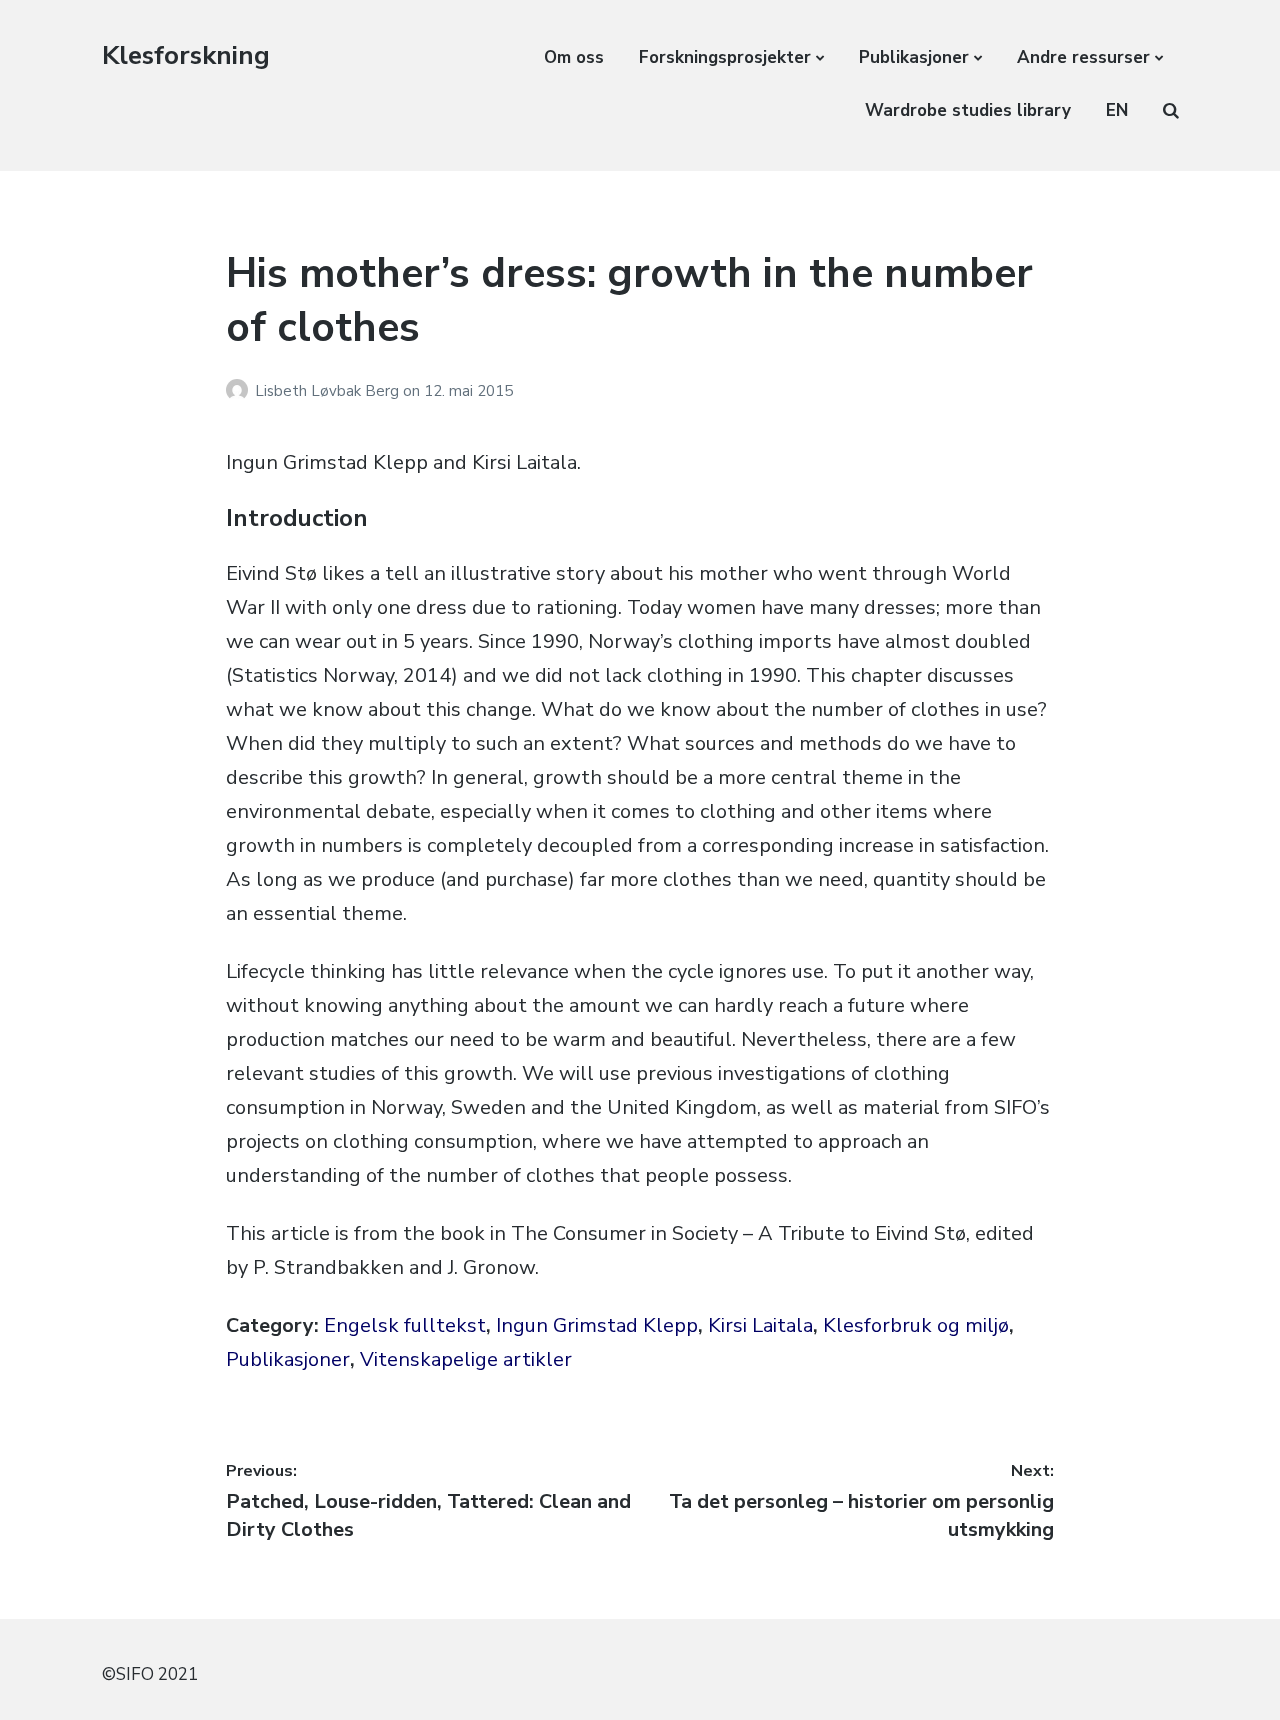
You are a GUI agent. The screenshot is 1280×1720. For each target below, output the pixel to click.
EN (1117, 110)
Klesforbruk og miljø (916, 1325)
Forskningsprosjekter (725, 57)
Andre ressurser (1083, 57)
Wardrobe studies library (968, 110)
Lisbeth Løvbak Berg (329, 391)
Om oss (574, 57)
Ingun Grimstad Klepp (597, 1325)
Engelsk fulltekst (405, 1325)
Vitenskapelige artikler (466, 1359)
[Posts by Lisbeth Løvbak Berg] (240, 391)
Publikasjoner (914, 57)
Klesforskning (186, 55)
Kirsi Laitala (760, 1325)
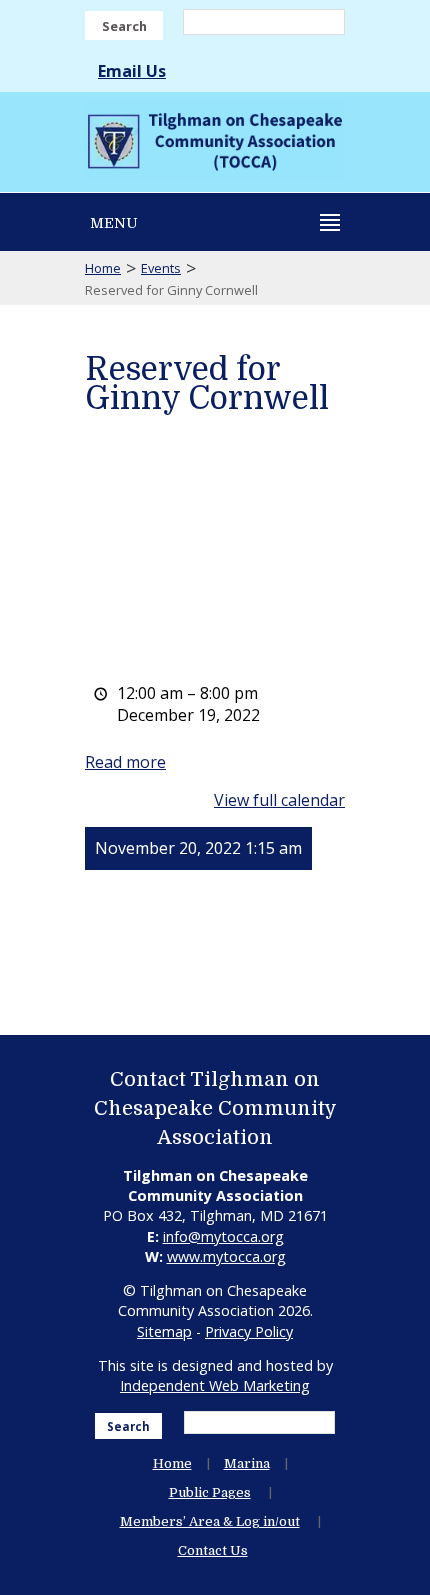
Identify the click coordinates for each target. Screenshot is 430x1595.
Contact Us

→ REQUIRED WORK:
Full transcription without images: please go through the records and repeat them exactly.

→ WRITTEN ANSWER:
You are a GUI agent. The screenshot is 1280×1720. For each target below, output the pixel to click.
EN (1117, 110)
Klesforbruk og miljø (916, 1325)
Forskningsprosjekter (725, 57)
Andre ressurser (1083, 57)
Wardrobe studies library (968, 110)
Lisbeth Løvbak Berg (329, 391)
Om oss (574, 57)
Ingun Grimstad Klepp (597, 1325)
Engelsk fulltekst (405, 1325)
Vitenskapelige artikler (466, 1359)
[Posts by Lisbeth Løvbak Berg] (240, 391)
Publikasjoner (914, 57)
Klesforskning (186, 55)
Kirsi Laitala (760, 1325)
Identify the click coordinates for each target. Screenshot is 430x1595.
Contact Us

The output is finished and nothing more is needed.